Mit viel Hingabe Uerdingerin hilft einer ukrainischen Großfamilie
Die Uerdingerin Marie Sasse bereitet seit Tagen die Flucht nach Krefeld vor. Für eine Mutter und zwei Kinder sucht sie kurzzeitig eine Unterkunft bei anderen hilfsbereiten Menschen.
Marie Sasse ist etwas atemlos, als sie mit uns spricht, aber man kann das durchaus verstehen: Seit einigen Tagen ist es hektisch geworden im Leben der zweifachen Mutter, deren Kinder längst erwachsen und aus dem Haus sind. Trotzdem wird es bald wieder voller werden auf den 90 Quadratmetern im Obergeschoss ihres Hauses, in dem die 95 Jahre alte Mutter das Erdgeschoss bewohnt: Die in Uerdingen wohnende Dolmetscherin organisiert seit Tagen die Ankunft einer ukrainischen Familie. Die ist vor dem Krieg des russischen Machthabers Wladimir Putin in der Ukraine aus Kiew geflohen. Und diese Familie, der Sasse voller Hilfsbereitschaft zugesagt hat – ohne sie zu kennen – wurde in den vergangenen Tagen immer größer.
„Ich schlafe schon kaum noch, hänge am Telefon und versuche, alles zu organisieren“, erzählt Marie Sasse von ihrem „ukrainischen Abenteuer“ im Umfeld dieses traurigen Krieges. Die Geschichte geht so: Sasse ist Mitglied eines Tierschutzvereins (Joshi die 2. Chance e.V.) zur Rettung von Hunden aus Tötungsstationen Südfrankreichs, dort treffen sich Menschen mit großem Herz. Und in dieser Community bekam die Uerdingerin vor Tagen die Anfrage eines kosovarischen Tierarztes, dessen Freunde in Kiew in Not geraten waren: „Marie, hast du eine Möglichkeit, eine ukrainische Familie unterzubringen?“
Marie hatte. Zumindest für die Mutter Anastasia, eine Lebensmitteltechnikerin, und ihre beiden Kinder: ein anderthalbjähriger Junge und ein neun Jahre altes Mädchen, mit denen sie nach vielen Stunden vergeblicher Versuche übers Telefon Kontakt aufnahm. Der brach dann irgendwo in Lwiw (Lemberg) an der ukrainisch-polnischen Grenze wieder tageweise ab, ehe Anastasia sich aus einem Auffanglager in Warschau erneut meldete.
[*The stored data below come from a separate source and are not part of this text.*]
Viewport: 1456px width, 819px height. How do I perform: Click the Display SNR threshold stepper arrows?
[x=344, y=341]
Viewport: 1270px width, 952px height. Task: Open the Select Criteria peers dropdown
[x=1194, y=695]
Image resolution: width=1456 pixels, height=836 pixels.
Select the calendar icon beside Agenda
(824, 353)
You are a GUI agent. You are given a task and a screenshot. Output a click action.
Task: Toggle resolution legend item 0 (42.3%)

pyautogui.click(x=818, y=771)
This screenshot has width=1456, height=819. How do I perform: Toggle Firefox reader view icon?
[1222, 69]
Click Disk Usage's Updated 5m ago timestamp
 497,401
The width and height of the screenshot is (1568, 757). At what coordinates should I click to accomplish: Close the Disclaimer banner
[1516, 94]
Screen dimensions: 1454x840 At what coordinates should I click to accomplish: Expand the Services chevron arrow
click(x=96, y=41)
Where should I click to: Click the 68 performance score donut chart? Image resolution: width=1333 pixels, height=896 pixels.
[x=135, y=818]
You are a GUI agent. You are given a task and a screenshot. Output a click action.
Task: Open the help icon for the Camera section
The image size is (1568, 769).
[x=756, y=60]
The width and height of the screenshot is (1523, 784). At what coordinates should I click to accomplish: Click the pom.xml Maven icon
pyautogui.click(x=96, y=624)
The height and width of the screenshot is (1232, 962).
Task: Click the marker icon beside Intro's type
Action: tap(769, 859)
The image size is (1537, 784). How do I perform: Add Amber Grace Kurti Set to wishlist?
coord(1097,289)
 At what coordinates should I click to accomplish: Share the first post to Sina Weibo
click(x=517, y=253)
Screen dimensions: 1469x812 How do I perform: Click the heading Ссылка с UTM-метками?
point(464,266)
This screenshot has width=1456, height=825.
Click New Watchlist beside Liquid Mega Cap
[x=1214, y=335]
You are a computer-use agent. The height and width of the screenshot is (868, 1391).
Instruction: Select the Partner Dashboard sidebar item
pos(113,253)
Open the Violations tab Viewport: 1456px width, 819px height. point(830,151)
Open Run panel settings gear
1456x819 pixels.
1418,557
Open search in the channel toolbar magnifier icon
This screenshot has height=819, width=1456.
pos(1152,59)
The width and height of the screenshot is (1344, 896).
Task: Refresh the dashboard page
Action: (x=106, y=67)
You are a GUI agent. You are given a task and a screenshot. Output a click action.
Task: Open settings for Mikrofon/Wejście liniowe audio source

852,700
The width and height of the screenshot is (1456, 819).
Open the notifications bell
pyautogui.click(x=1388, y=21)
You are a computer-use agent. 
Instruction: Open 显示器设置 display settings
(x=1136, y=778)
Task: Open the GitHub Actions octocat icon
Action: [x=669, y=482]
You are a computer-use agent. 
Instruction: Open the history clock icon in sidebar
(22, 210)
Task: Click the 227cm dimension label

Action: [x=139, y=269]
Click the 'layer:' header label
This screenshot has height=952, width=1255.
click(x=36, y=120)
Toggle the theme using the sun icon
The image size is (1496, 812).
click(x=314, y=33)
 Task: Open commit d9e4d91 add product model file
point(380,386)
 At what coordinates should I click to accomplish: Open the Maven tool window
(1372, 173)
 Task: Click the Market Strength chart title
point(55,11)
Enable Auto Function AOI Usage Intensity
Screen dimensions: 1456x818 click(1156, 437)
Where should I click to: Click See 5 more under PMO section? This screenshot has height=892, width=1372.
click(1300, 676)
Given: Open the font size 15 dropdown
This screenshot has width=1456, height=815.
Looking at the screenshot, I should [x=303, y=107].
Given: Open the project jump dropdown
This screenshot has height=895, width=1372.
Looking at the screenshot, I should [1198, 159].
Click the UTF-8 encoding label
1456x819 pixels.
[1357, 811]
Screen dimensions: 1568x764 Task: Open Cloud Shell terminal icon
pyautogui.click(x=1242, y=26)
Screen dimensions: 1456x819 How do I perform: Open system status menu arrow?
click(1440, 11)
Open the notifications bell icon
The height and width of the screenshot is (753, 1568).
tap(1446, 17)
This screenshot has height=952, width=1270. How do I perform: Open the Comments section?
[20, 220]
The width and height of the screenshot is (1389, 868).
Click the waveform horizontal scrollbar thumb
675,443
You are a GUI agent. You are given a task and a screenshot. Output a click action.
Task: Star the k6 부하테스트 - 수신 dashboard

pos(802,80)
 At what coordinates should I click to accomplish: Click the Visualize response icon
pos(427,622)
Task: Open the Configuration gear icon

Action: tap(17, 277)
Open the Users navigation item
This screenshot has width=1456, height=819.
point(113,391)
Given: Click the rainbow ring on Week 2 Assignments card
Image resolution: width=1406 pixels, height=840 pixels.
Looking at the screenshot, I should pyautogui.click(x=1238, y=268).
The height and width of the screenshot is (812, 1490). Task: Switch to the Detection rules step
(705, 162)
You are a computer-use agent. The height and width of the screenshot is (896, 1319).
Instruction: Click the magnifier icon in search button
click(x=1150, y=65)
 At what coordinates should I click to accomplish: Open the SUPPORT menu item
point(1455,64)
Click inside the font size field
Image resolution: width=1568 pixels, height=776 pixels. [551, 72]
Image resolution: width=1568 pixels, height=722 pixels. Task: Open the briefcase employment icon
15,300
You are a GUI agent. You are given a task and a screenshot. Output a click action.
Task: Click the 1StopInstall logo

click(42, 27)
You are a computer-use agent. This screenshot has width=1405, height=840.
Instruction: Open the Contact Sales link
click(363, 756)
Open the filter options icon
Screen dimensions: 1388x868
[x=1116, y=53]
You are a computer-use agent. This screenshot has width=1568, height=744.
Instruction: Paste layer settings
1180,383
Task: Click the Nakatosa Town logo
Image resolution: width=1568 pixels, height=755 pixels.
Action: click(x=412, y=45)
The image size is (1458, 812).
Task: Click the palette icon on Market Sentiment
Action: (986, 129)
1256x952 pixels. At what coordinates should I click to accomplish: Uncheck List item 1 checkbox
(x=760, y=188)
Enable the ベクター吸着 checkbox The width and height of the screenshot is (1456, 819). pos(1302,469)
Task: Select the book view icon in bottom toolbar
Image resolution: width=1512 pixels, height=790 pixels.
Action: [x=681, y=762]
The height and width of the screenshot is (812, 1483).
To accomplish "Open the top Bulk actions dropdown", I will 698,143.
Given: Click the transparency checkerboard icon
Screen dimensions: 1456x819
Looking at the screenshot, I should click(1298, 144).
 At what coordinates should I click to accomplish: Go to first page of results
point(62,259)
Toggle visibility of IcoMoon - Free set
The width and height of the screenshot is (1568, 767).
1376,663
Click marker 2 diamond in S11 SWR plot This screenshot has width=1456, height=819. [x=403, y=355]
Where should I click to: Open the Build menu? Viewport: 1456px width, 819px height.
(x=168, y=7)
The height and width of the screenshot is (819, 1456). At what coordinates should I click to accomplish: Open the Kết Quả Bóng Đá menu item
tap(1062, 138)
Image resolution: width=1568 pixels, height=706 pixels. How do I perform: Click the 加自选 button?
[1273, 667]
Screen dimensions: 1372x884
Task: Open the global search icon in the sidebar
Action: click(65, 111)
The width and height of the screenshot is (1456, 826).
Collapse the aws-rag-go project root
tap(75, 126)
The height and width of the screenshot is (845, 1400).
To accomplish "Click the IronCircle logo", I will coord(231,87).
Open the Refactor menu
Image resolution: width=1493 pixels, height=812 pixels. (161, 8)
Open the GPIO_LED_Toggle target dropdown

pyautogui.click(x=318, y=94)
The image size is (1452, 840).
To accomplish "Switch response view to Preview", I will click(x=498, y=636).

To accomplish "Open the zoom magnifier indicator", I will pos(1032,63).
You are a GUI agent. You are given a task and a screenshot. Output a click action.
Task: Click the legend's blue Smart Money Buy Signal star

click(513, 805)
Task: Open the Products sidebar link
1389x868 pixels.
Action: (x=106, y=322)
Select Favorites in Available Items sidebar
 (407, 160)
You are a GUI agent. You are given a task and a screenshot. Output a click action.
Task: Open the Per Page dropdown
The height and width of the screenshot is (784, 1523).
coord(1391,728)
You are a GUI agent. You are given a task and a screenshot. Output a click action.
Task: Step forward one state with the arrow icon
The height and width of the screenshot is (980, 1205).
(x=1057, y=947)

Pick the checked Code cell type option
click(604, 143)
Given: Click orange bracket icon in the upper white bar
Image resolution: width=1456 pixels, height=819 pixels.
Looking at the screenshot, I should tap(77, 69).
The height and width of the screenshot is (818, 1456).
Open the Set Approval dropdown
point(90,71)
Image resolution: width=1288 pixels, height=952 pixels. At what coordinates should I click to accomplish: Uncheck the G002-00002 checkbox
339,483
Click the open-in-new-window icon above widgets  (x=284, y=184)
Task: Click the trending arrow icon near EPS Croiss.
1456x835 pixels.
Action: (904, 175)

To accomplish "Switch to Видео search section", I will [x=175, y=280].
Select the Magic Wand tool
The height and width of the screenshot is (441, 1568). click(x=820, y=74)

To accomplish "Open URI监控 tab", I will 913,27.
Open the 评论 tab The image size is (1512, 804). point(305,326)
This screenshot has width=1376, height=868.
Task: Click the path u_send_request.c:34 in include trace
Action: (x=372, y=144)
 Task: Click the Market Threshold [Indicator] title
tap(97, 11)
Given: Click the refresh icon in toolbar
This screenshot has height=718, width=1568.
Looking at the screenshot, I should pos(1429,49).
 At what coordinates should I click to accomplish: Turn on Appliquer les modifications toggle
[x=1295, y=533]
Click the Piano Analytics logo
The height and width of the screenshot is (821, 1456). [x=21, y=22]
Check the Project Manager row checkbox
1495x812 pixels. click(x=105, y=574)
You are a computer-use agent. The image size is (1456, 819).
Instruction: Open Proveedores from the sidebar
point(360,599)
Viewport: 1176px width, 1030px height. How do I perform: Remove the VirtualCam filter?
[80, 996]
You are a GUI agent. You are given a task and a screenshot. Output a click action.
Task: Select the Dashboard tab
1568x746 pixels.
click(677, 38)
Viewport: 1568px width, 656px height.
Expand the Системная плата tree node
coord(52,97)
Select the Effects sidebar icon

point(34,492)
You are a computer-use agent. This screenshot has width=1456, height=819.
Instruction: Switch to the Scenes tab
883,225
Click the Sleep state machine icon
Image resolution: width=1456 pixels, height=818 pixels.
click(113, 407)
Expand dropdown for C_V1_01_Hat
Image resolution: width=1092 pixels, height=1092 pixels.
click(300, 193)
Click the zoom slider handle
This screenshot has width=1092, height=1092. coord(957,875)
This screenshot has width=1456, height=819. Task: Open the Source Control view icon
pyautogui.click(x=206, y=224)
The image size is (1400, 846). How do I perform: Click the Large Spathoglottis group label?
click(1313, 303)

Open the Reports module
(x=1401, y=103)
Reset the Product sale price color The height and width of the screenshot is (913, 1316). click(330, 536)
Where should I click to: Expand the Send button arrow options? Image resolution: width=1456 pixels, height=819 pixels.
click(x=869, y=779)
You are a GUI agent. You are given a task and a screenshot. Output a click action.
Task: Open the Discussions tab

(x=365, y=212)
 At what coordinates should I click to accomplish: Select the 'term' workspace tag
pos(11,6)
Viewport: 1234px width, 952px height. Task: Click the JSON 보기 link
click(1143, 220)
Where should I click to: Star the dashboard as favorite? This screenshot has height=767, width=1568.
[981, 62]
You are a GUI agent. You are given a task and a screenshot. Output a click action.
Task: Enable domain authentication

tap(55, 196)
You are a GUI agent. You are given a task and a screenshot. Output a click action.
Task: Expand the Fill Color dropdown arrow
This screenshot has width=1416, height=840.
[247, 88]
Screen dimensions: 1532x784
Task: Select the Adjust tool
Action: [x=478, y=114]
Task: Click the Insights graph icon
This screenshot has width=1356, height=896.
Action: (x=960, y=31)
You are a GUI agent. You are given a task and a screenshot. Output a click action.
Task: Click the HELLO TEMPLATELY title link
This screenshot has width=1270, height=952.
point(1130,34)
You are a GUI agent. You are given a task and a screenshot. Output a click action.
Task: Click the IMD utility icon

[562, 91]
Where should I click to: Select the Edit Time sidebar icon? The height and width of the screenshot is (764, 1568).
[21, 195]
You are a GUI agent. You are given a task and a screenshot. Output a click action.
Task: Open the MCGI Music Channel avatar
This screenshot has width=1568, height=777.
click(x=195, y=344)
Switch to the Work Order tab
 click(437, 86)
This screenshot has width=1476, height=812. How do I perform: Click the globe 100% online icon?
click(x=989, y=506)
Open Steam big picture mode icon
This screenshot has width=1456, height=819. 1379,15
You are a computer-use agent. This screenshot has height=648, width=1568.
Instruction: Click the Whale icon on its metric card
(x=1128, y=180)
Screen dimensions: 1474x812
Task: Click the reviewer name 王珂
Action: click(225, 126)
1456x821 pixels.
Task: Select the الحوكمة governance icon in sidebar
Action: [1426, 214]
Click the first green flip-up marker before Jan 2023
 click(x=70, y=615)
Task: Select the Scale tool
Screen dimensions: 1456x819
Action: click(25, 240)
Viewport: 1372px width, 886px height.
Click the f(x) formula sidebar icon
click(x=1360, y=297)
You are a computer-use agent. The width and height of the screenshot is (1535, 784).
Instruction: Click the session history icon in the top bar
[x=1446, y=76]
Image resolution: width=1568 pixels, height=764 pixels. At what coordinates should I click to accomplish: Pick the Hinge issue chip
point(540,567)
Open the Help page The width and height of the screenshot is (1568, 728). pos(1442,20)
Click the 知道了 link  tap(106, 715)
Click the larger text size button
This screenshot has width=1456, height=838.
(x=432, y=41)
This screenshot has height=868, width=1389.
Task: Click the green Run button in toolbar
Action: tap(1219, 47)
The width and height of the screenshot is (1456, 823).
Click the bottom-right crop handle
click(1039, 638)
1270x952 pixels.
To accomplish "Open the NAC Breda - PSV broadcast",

„Sie ruft oft an, ist natürlich verzweifelt“, erzählt Marie Sasse, im Hintergrund schrien dann meist viele Kinder. Sasse nehme das alles sehr mit, sagt sie selbst. Vor allem auch, weil über die vergangenen Tage die Hilfe suchende Familie immer größer geworden sei. Zu der gehört nämlich nun auch noch der Vater, der wenige Stunden vor dem erlassenen Dekret der ukrainischen Regierung, Männer von 18 bis 60 Jahren dürften die Ukraine nicht mehr verlassen, über die Grenze gekommen war. Obendrein sei er ein in der Ukraine anerkannter Russe. Immerhin: mit allen Papieren – wie Anastasia mitteilte.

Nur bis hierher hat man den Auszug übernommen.